Thanks for keeping the tone reasonable Stephen. I appreciate that and understand that I absolutely would not go against the wishes of the FA team. I'm quite aware of what it takes to lead 11's at Stone having done some of them already. That's not what I was getting at here. Since the precedent of replacing a dead tree with a bolt was already set on Strawberry Preserves I wanted to solicit opinions as to whether or not it was acceptable on OBS given that the exact same scenario applies.
Altered Ego · · Unknown Hometown · Joined Jul 2008 · Points: 0

What about drilling a big ass pipe hole like Ottos Route and sticking a big ass branch in it for slinging? It would maintain the original character and when it breaks it could be easily replaced.

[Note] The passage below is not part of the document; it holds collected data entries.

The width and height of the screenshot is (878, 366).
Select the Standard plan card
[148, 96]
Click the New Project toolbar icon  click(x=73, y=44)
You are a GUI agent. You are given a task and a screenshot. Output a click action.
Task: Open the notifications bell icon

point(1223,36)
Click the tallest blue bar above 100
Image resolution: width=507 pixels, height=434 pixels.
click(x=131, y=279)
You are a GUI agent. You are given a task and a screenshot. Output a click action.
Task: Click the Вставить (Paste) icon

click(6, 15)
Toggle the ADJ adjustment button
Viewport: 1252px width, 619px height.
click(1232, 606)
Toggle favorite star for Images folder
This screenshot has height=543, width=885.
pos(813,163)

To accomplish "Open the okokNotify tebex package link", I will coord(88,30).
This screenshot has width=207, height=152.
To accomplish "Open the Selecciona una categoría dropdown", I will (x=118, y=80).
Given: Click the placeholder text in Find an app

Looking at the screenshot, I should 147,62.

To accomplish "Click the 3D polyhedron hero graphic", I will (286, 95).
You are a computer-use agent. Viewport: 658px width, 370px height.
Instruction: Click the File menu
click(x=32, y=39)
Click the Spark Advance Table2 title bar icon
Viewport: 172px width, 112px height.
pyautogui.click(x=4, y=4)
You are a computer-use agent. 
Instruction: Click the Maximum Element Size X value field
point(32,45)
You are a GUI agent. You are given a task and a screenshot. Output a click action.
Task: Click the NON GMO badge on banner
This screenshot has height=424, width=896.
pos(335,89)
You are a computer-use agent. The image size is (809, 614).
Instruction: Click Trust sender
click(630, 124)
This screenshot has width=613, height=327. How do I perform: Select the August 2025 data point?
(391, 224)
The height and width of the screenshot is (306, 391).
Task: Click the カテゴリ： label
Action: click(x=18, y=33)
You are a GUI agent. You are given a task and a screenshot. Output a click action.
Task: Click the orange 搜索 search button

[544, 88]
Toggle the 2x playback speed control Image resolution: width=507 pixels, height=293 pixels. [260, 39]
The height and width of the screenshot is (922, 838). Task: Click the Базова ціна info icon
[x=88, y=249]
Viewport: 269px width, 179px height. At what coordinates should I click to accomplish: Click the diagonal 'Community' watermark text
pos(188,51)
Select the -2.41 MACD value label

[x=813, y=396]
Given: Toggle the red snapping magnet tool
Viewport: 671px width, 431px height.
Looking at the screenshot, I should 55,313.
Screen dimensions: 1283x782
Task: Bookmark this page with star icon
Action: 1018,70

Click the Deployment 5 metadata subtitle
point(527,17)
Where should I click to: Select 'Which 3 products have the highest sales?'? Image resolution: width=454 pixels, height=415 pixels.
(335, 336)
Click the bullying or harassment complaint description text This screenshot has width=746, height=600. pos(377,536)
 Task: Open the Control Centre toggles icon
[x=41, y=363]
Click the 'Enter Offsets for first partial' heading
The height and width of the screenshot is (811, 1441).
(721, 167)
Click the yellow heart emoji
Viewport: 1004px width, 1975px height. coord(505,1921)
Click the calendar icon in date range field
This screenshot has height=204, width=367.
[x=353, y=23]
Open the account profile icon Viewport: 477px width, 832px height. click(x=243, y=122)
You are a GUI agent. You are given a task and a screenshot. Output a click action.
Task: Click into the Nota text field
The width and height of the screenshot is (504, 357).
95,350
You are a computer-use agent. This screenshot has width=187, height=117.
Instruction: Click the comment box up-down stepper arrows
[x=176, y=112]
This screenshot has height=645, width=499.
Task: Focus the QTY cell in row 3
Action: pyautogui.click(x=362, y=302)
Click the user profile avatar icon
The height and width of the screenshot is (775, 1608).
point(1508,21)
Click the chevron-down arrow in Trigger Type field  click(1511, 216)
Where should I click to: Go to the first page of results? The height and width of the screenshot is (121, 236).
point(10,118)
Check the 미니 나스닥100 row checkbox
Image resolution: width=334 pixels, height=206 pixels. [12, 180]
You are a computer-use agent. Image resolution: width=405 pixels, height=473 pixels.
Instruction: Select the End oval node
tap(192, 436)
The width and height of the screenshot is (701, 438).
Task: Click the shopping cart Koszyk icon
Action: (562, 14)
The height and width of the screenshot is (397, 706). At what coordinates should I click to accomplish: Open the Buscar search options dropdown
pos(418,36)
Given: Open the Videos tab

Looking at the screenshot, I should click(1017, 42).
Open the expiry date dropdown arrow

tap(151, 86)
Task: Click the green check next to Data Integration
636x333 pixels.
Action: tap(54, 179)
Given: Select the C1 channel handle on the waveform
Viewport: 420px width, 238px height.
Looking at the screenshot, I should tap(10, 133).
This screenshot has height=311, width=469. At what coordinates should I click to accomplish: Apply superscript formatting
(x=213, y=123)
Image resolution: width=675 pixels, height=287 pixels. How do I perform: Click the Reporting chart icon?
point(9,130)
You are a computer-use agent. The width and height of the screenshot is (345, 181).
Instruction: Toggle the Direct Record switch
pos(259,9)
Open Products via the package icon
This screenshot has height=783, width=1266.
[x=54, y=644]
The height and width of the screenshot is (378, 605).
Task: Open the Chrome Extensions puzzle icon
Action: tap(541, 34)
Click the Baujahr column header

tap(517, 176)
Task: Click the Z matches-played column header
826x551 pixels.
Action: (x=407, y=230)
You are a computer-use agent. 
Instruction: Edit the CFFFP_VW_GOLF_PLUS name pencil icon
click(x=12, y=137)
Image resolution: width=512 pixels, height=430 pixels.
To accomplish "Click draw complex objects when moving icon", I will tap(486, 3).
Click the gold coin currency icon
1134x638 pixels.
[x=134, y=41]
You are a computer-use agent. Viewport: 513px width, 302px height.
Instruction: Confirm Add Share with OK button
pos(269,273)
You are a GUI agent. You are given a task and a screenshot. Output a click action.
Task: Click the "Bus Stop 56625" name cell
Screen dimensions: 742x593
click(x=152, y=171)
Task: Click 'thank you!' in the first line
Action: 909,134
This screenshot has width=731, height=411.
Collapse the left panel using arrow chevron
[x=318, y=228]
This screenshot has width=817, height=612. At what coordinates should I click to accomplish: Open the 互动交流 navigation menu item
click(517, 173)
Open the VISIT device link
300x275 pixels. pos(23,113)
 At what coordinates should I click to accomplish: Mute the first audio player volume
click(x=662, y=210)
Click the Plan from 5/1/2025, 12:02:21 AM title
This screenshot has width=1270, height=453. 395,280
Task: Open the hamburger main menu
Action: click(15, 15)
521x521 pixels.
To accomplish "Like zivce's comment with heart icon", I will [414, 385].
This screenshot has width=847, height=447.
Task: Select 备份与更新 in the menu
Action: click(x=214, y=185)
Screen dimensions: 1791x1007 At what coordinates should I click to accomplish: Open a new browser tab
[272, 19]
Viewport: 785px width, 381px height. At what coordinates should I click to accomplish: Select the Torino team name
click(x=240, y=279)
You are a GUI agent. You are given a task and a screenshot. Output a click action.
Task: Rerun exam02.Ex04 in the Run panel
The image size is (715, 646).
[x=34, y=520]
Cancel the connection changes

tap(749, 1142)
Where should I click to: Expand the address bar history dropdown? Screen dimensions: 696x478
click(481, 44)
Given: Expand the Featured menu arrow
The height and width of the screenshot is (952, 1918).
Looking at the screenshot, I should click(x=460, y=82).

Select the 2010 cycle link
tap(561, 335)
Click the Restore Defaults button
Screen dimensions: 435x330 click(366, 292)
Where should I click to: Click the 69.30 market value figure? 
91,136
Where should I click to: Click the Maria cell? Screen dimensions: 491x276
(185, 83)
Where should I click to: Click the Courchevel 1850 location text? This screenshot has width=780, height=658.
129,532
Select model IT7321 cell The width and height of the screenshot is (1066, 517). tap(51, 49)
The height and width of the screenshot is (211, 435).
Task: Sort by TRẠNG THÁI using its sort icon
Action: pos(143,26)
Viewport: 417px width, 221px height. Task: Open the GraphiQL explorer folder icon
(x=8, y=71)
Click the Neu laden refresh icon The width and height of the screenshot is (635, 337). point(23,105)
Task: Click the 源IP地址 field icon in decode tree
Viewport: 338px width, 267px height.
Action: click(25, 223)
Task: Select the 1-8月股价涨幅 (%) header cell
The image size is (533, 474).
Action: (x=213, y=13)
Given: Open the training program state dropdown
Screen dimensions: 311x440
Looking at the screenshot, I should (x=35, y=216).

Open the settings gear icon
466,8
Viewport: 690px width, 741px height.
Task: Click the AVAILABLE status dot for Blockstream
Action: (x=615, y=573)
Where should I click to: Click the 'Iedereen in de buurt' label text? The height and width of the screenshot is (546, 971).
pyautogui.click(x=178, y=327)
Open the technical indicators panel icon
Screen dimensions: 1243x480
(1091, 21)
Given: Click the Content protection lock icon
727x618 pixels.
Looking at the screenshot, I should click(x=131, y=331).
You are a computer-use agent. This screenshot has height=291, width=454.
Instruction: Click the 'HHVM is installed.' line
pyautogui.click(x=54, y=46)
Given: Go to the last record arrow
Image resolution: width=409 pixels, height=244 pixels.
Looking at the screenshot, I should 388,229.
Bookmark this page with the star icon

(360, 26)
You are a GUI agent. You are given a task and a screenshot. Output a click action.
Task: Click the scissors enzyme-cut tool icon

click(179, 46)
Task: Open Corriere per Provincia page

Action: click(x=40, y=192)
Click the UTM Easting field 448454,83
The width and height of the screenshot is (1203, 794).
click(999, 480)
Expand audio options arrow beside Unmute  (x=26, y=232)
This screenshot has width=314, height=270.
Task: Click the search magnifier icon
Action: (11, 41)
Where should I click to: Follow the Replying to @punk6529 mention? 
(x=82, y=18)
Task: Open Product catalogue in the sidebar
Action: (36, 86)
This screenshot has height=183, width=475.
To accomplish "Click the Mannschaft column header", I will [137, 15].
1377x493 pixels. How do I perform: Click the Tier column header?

Emil Briggs · · Unknown Hometown · Joined Sep 2013 · Points: 125
Meme Guy wrote:Yeh I read your post after I posted and stand by my post. If I had it my way I'd chop all those fucking bolts so that gumbies would stop showing up at stone.
Since the gumbies all go up The Arch which is a gear line you wouldn't accomplish much. But if you actually climbed there you should know that.
Meme Guy · · Land of Runout Slab · Joined Sep 2013 · Points: 325

I've climbed there plenty. I live 10 minutes from the park entrance, dohhh!

Meme Guy · · Land of Runout Slab · Joined Sep 2013 · Points: 325

You wouldn't believe how many epics I've seen from these damned gumbies, given a few rescues too when they couldn't sack up and lead.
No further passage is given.